10 November 2005 The United Nations Environment Programme (UNEP) today announced plans to clean up an industrial site in Iraq believed to hold several tonnes of an acutely toxic compound that is lethal at a dose of less than one gram, after being bombed, looted and randomly demolished during and following the war which began in 2003.

The highly polluted Al Qadissiya metal-plating facility south of Baghdad is one of five priority sites studied by Iraqi experts under a UNEP-managed project and detailed in a new report, Assessment of Environmental 'Hotspots' in Iraq, also released today. The six-month clean-up, for which $900,000 have been secured, may start next month.

"If the country is to have a brighter and less risky future it is incumbent on the international community to help the authorities there deal with these pollution hot spots a good and positive example of capacity building and technology support," UNEP Executive Director Klaus Toepfer said.

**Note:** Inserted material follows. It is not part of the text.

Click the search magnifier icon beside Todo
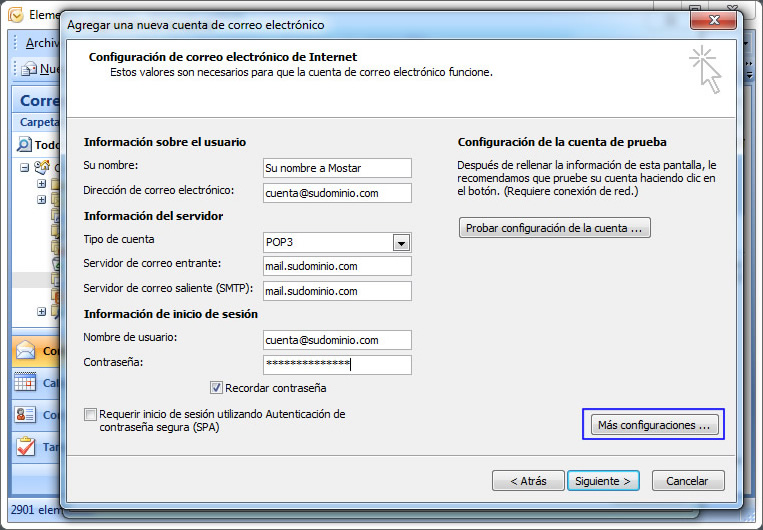The image size is (763, 530). 25,144
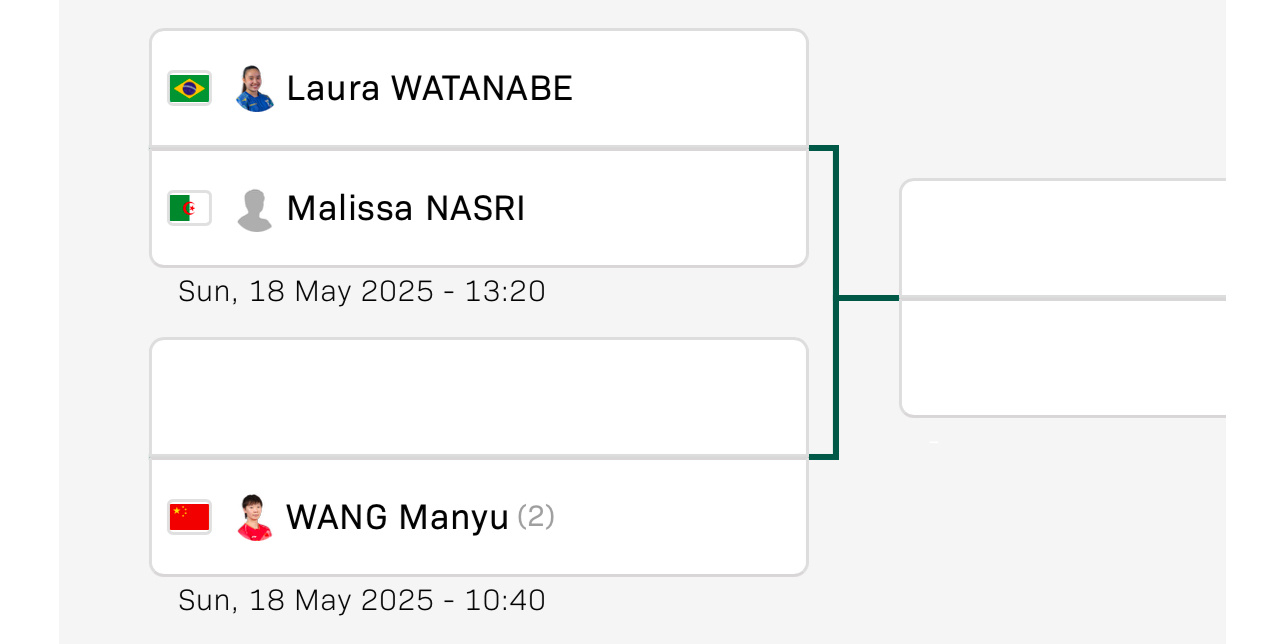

There is concern that children entering Al Qadissiya could be exposed via the skin or by accidental ingestion. The report concluded that the most pressing issue at the site, a complex of metal-plating and machining units for products including small arms, are the dispersed piles of sodium cyanide pellets used in hardening small arms such as rifles.

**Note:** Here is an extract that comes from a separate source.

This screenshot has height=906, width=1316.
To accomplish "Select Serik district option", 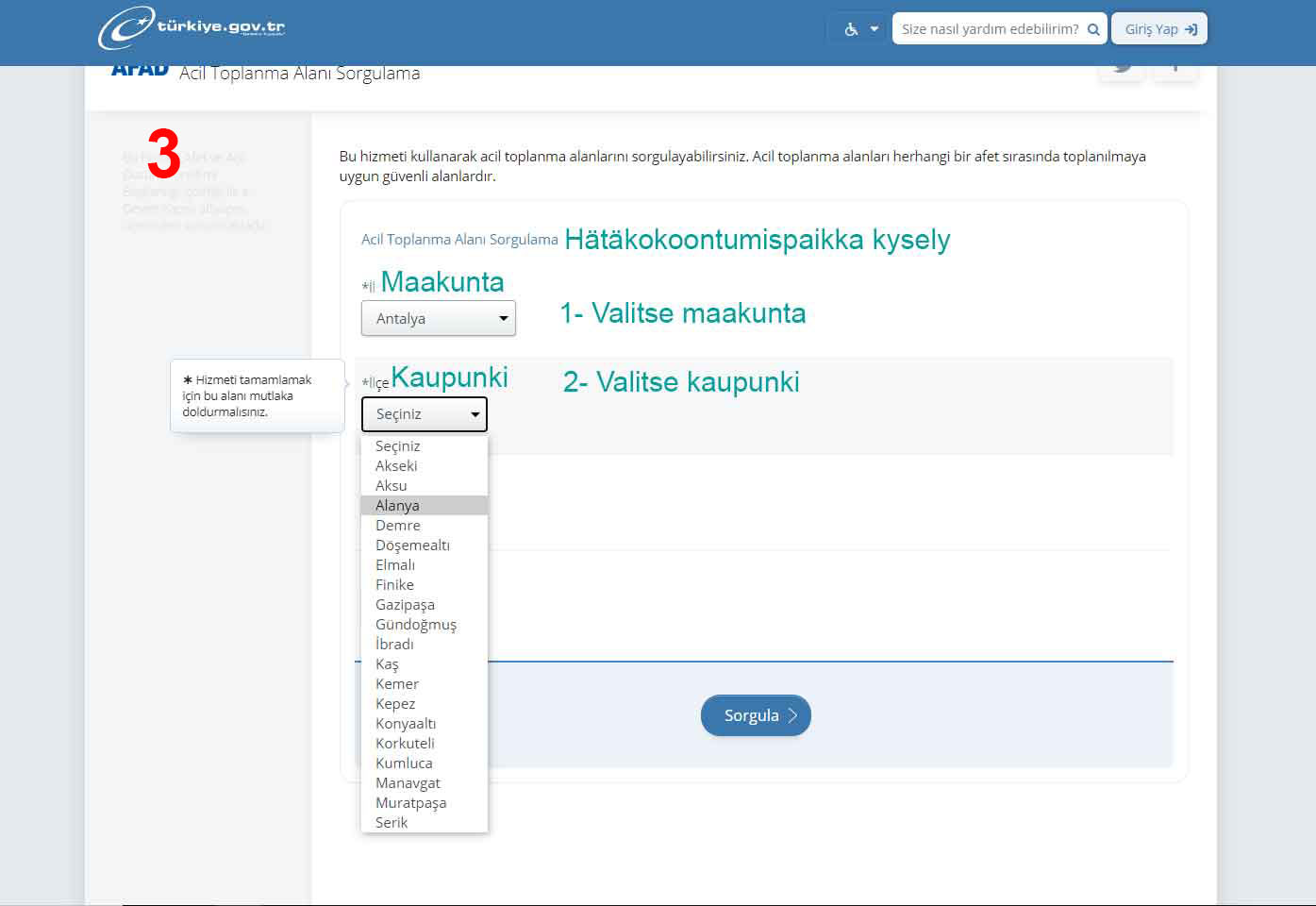I will click(x=391, y=823).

It said the five sites, among a list of 50 presented to the Iraqi Ministry of the Environment for selection, were likely to be the tip of the iceberg in terms of environmental hot spots. Overall, close to $40 million is needed to meet the report's recommendations in full, including cleaning contaminated oil industry sites and setting up a hazardous waste treatment facility.

In previous such operations, for example in the Balkans and Afghanistan, the agency's Post Conflict Assessment Branch did its own sampling and field studies, but the security situation in Iraq precluded direct work by a UNEP team and 30 Iraqis from various ministries were trained for the job, with the samples tested at laboratories in Europe.

The four other priority sites are:

  • Al Suwaira Pesticide Warehouses, containing a range of substances including mercury, zinc and calcium compounds, organo-chlorine and organo-phosphorous substances like Lindane, Heptachlor and DDT, which was looted after the war, with containers smashed and pesticides spread around the buildings.
  • Khan Dhari Petrochemicals Warehouse, west of Baghdad, which contained several thousand tons of refinery chemicals until it was looted and partially burned down in March 2003.
  • Al Mishraq Sulphur Mining Complex, south of Mosul, one of the world's largest sulphur mines, where up to 300,000 tons of stockpiled sulphur were burned in a catastrophic fire in June, 2003.
  • Ouireej Military Scrap Yard, a planned residential area 15 kilometres south of Baghdad, which in 2003 became a main dumping and processing site for military scrap and destroyed Iraqi weapons.

The assessments of the five sites were conducted in April and funded by a contribution from the Japanese Government to the UN Development Group's Iraqi Trust Fund earmarked for UNEP.